*** Text segment Section Begins ***

Pregnant women can present to any acute hospital service at any time during their pregnancy or the postpartum period, which is up to 12 months post-delivery.
Women may present with acute medical problems that need to be managed differently because of pregnancy, or may present with obstetric syndromes. Over two-thirds of all maternal deaths in the UK are due to non-obstetric, medical problems in pregnancy and postpartum.
This toolkit is essential reading for front-line NHS staff who may be unfamiliar with the normal physiology of pregnancy and/or diseases that present in pregnancy. Challenges arise in managing two lives — the mother and the baby — often leading to a state of clinical inertia.
The toolkit contains:
- practical guidance on managing women with acute medical problems in pregnancy
- red flags to watch out for in pregnant patients
- advice to healthcare staff to ask about a woman’s mental wellbeing when she comes to hospital for other reasons during or after pregnancy
- recommendations to improve the standard of acute care for pregnant women.

*** Text segment Section Ends ***
*** Data listing Section Begins ***

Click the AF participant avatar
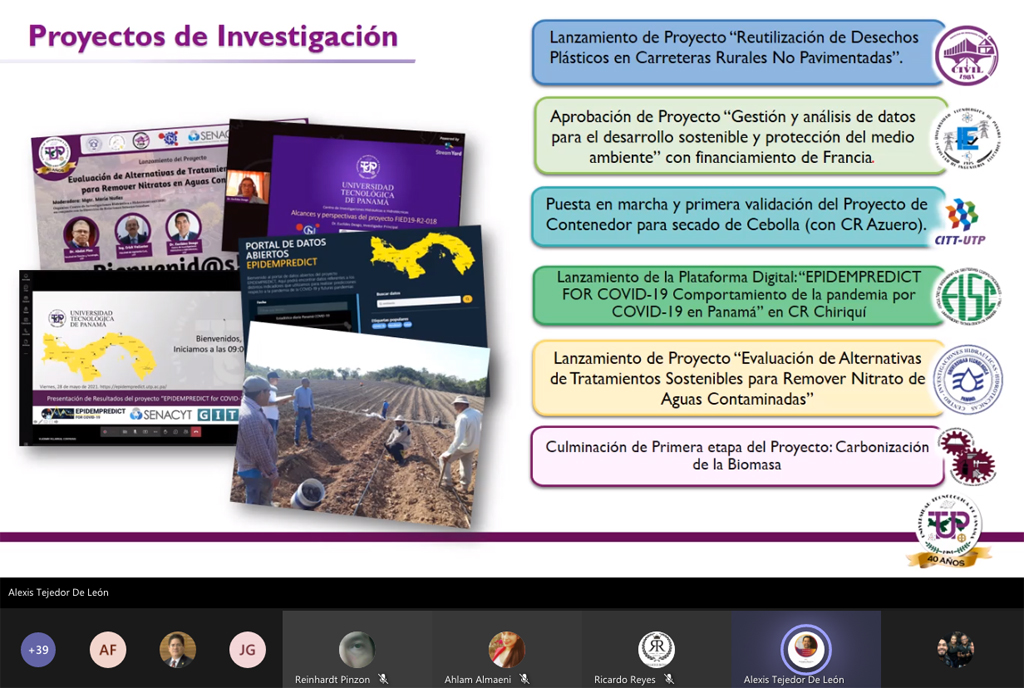This screenshot has height=688, width=1024. pyautogui.click(x=108, y=650)
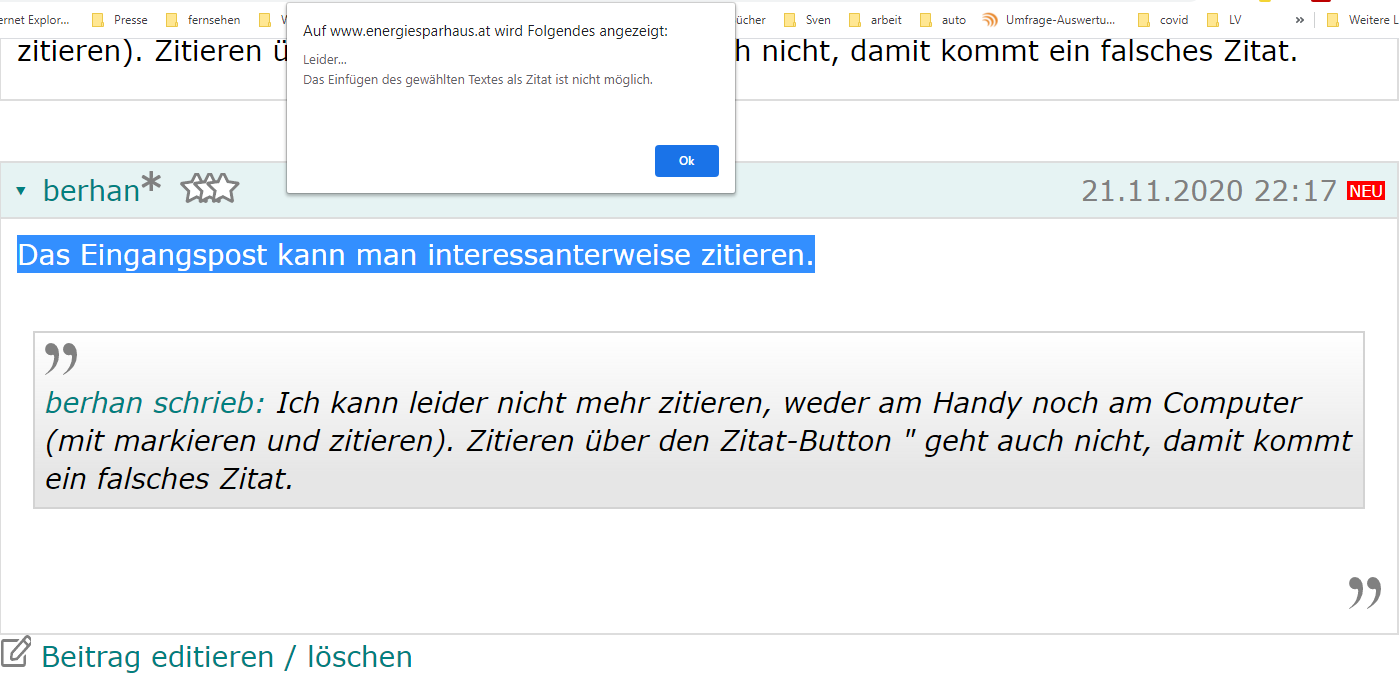This screenshot has width=1399, height=682.
Task: Open the Umfrage-Auswertu... RSS bookmark
Action: tap(1050, 19)
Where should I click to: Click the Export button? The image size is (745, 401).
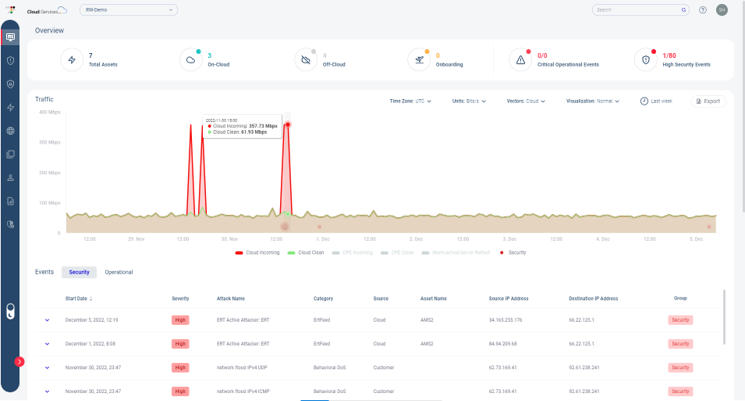pos(708,101)
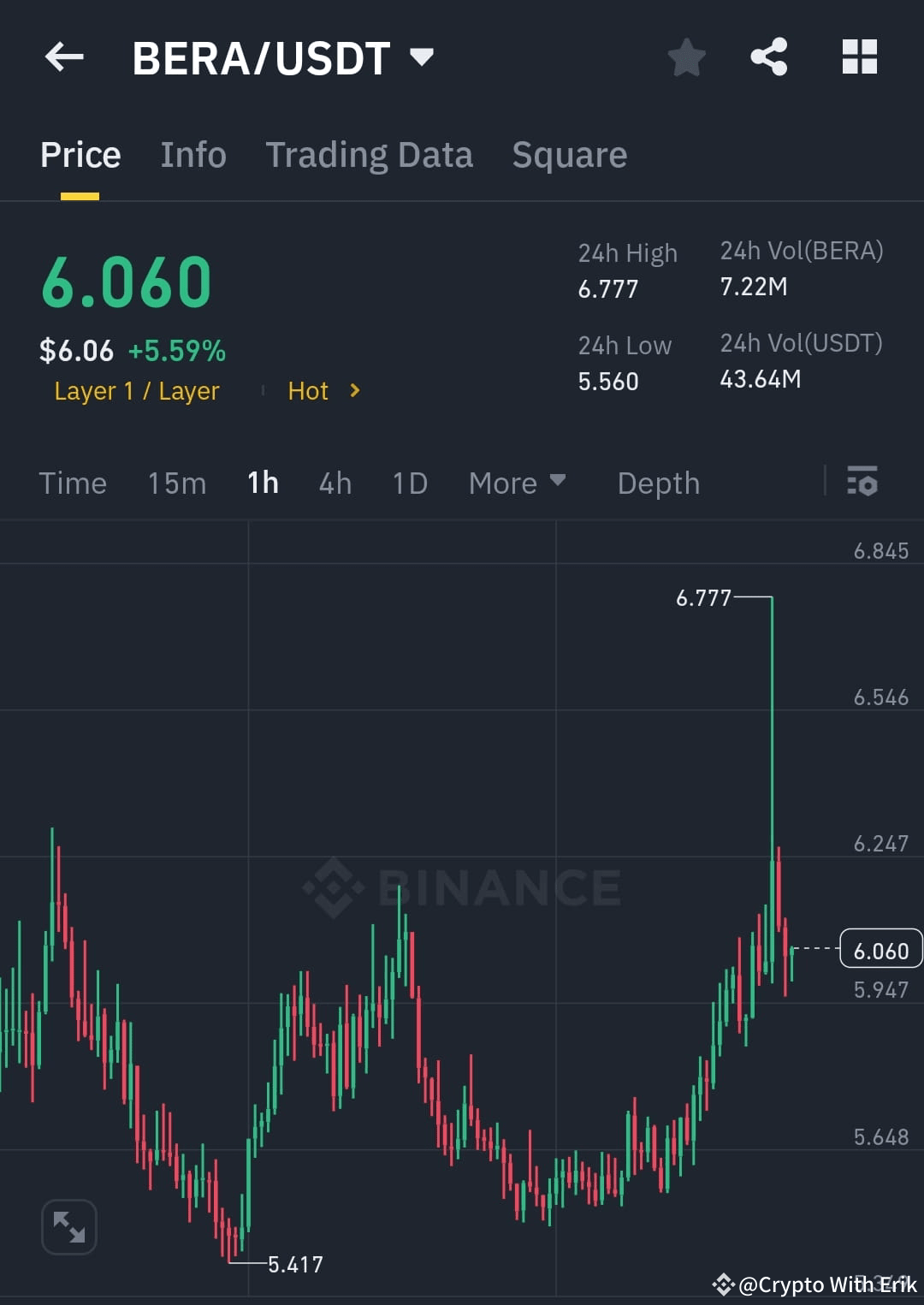View the Layer 1 / Layer category link
924x1305 pixels.
[x=135, y=391]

*** Data listing Section Ends ***

Parts of the exercise:
**A)** Rewrite the passage on acute care in pregnancy, beginning at the words that have "Pregnant women can" and stopping after "of clinical inertia.". Swap "toolkit" for "guide" throughout.
**B)** Summarize the passage on acute care in pregnancy in two sentences.
**C)** Carry on the passage on acute care in pregnancy from its final sentence.

Numbered answers:
**A)**
Pregnant women can present to any acute hospital service at any time during their pregnancy or the postpartum period, which is up to 12 months post-delivery.
Women may present with acute medical problems that need to be managed differently because of pregnancy, or may present with obstetric syndromes. Over two-thirds of all maternal deaths in the UK are due to non-obstetric, medical problems in pregnancy and postpartum.
This guide is essential reading for front-line NHS staff who may be unfamiliar with the normal physiology of pregnancy and/or diseases that present in pregnancy. Challenges arise in managing two lives — the mother and the baby — often leading to a state of clinical inertia.

**B)** Pregnant women and those up to 12 months after delivery can arrive at any acute hospital service with medical problems or obstetric syndromes, and over two-thirds of maternal deaths in the UK are due to non-obstetric medical problems. The toolkit, written for front-line NHS staff, contains practical guidance, red flags, advice to ask about mental wellbeing, and recommendations to improve acute care for pregnant women.

**C)**
Further educational and quality improvement tools, including flowcharts for managing pregnant patients with a variety of symptoms, are available in the appendices.
Updated on 25 November 2019: please note that page 3 of the toolkit has been amended to reflect current guidance on codeine/opiates under the heading ‘Common medications used in acute medical conditions, and their use in pregnancy’. Flowchart 1a has also been updated.